-- YOUR TASK --
The answer must be the full listing, written out exactly.
DATA FOR ANALYSIS Block Start
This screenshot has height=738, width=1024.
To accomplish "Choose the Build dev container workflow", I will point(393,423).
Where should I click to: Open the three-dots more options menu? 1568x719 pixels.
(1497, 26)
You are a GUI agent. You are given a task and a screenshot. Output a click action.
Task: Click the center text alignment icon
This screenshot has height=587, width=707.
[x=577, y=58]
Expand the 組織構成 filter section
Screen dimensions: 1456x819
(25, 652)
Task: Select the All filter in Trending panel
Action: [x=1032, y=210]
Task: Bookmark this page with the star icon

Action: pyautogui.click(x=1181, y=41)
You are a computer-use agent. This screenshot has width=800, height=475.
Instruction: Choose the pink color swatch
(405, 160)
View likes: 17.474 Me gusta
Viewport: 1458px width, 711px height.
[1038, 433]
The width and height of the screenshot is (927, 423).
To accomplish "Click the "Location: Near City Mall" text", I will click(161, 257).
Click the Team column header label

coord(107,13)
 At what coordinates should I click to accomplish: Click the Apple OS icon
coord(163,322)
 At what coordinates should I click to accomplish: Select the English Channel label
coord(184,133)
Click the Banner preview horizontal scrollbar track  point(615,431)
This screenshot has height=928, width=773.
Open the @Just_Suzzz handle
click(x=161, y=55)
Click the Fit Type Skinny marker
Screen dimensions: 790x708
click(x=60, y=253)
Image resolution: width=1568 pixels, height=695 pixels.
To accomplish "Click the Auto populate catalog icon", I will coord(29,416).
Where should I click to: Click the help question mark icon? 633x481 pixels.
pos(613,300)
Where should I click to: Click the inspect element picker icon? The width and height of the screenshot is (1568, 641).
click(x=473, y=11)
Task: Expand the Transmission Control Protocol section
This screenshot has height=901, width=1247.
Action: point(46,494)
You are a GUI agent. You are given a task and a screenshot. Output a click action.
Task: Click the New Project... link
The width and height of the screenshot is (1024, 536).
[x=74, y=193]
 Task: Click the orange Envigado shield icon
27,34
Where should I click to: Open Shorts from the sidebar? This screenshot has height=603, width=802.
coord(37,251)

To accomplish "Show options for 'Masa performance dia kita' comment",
DATA FOR ANALYSIS Block End
-- ANSWER SPACE --
This screenshot has height=738, width=1024.
To accomplish "Choose the Build dev container workflow", I will point(393,423).
Where should I click to: Open the three-dots more options menu? 1568x719 pixels.
(1497, 26)
You are a GUI agent. You are given a task and a screenshot. Output a click action.
Task: Click the center text alignment icon
This screenshot has height=587, width=707.
[x=577, y=58]
Expand the 組織構成 filter section
Screen dimensions: 1456x819
(25, 652)
Task: Select the All filter in Trending panel
Action: [x=1032, y=210]
Task: Bookmark this page with the star icon

Action: pyautogui.click(x=1181, y=41)
You are a computer-use agent. This screenshot has width=800, height=475.
Instruction: Choose the pink color swatch
(405, 160)
View likes: 17.474 Me gusta
Viewport: 1458px width, 711px height.
[1038, 433]
The width and height of the screenshot is (927, 423).
To accomplish "Click the "Location: Near City Mall" text", I will click(161, 257).
Click the Team column header label

coord(107,13)
 At what coordinates should I click to accomplish: Click the Apple OS icon
coord(163,322)
 At what coordinates should I click to accomplish: Select the English Channel label
coord(184,133)
Click the Banner preview horizontal scrollbar track  point(615,431)
This screenshot has height=928, width=773.
Open the @Just_Suzzz handle
click(x=161, y=55)
Click the Fit Type Skinny marker
Screen dimensions: 790x708
click(x=60, y=253)
Image resolution: width=1568 pixels, height=695 pixels.
To accomplish "Click the Auto populate catalog icon", I will coord(29,416).
Where should I click to: Click the help question mark icon? 633x481 pixels.
pos(613,300)
Where should I click to: Click the inspect element picker icon? The width and height of the screenshot is (1568, 641).
click(x=473, y=11)
Task: Expand the Transmission Control Protocol section
This screenshot has height=901, width=1247.
Action: point(46,494)
You are a GUI agent. You are given a task and a screenshot. Output a click action.
Task: Click the New Project... link
The width and height of the screenshot is (1024, 536).
[x=74, y=193]
 Task: Click the orange Envigado shield icon
27,34
Where should I click to: Open Shorts from the sidebar? This screenshot has height=603, width=802.
coord(37,251)

To accomplish "Show options for 'Masa performance dia kita' comment",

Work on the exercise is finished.